Target position records

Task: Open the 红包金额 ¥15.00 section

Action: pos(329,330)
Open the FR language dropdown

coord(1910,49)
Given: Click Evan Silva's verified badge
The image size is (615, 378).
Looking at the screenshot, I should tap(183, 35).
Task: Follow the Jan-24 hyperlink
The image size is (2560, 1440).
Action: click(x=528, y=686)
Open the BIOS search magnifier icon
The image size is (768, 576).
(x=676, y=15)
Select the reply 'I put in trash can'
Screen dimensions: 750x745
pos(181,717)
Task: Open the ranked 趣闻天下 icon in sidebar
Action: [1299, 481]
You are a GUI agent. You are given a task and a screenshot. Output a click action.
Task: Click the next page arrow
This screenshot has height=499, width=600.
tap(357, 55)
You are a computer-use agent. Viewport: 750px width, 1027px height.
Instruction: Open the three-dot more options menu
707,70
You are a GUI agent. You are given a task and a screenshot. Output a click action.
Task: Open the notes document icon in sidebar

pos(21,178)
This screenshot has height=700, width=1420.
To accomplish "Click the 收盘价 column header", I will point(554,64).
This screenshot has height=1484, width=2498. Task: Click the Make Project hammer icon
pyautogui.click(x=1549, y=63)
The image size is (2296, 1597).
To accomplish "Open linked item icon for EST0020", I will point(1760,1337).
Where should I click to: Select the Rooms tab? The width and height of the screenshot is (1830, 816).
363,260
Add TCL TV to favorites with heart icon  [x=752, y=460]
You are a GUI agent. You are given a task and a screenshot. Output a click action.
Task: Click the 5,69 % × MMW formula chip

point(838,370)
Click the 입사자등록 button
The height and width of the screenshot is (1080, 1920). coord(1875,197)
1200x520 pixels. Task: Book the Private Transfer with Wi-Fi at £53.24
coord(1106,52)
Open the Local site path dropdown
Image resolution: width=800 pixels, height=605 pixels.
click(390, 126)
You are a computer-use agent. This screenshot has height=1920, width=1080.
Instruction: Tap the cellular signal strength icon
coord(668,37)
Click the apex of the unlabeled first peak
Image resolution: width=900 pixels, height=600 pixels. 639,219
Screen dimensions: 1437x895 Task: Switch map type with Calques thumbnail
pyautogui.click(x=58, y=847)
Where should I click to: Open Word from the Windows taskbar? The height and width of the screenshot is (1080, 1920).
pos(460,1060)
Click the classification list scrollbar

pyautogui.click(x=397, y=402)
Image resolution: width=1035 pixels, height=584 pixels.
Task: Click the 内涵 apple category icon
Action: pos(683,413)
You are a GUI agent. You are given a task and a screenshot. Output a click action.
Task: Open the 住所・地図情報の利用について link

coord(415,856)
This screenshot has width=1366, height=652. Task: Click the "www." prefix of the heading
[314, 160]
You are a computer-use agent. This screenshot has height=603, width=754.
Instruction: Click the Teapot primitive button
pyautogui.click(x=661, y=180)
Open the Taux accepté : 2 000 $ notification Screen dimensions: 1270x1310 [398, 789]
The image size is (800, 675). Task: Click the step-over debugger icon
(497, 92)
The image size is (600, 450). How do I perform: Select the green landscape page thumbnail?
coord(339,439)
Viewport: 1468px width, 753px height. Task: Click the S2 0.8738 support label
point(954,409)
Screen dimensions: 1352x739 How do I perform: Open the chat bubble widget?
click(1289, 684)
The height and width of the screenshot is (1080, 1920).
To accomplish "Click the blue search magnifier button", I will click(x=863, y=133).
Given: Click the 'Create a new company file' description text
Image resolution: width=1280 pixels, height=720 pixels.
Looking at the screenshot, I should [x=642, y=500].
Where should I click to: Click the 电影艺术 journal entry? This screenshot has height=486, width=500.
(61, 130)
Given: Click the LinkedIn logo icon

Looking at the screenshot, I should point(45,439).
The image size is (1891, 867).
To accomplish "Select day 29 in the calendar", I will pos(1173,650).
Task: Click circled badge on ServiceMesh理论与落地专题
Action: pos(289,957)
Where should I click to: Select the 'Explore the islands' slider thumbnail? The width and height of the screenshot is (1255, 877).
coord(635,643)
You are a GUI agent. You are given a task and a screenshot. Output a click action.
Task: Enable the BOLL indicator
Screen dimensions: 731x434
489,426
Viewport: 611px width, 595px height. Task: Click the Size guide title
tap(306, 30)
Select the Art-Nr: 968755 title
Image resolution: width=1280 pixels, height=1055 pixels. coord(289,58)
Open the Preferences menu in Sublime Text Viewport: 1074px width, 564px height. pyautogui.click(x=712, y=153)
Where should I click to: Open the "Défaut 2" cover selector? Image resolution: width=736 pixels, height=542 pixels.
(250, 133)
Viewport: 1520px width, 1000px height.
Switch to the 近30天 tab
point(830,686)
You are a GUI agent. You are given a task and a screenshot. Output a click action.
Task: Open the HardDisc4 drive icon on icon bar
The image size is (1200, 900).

To do: Starting with the first of the items and going on through the line with "pyautogui.click(x=58, y=847)", reproduce those lines with "dropdown" substituted by "drop-down list", leaving everything else unchanged.

Full response:
Task: Open the 红包金额 ¥15.00 section

Action: pos(329,330)
Open the FR language drop-down list

coord(1910,49)
Given: Click Evan Silva's verified badge
The image size is (615, 378).
Looking at the screenshot, I should tap(183, 35).
Task: Follow the Jan-24 hyperlink
The image size is (2560, 1440).
Action: click(x=528, y=686)
Open the BIOS search magnifier icon
The image size is (768, 576).
(x=676, y=15)
Select the reply 'I put in trash can'
Screen dimensions: 750x745
pos(181,717)
Task: Open the ranked 趣闻天下 icon in sidebar
Action: [1299, 481]
You are a GUI agent. You are given a task and a screenshot. Output a click action.
Task: Click the next page arrow
This screenshot has height=499, width=600.
tap(357, 55)
You are a computer-use agent. Viewport: 750px width, 1027px height.
Instruction: Open the three-dot more options menu
707,70
You are a GUI agent. You are given a task and a screenshot. Output a click action.
Task: Open the notes document icon in sidebar

pos(21,178)
This screenshot has height=700, width=1420.
To accomplish "Click the 收盘价 column header", I will point(554,64).
This screenshot has height=1484, width=2498. Task: Click the Make Project hammer icon
pyautogui.click(x=1549, y=63)
The image size is (2296, 1597).
To accomplish "Open linked item icon for EST0020", I will point(1760,1337).
Where should I click to: Select the Rooms tab? The width and height of the screenshot is (1830, 816).
363,260
Add TCL TV to favorites with heart icon  [x=752, y=460]
You are a GUI agent. You are given a task and a screenshot. Output a click action.
Task: Click the 5,69 % × MMW formula chip

point(838,370)
Click the 입사자등록 button
The height and width of the screenshot is (1080, 1920). coord(1875,197)
1200x520 pixels. Task: Book the Private Transfer with Wi-Fi at £53.24
coord(1106,52)
Open the Local site path drop-down list
Image resolution: width=800 pixels, height=605 pixels.
click(390, 126)
You are a computer-use agent. This screenshot has height=1920, width=1080.
Instruction: Tap the cellular signal strength icon
coord(668,37)
Click the apex of the unlabeled first peak
Image resolution: width=900 pixels, height=600 pixels. 639,219
Screen dimensions: 1437x895 Task: Switch map type with Calques thumbnail
pyautogui.click(x=58, y=847)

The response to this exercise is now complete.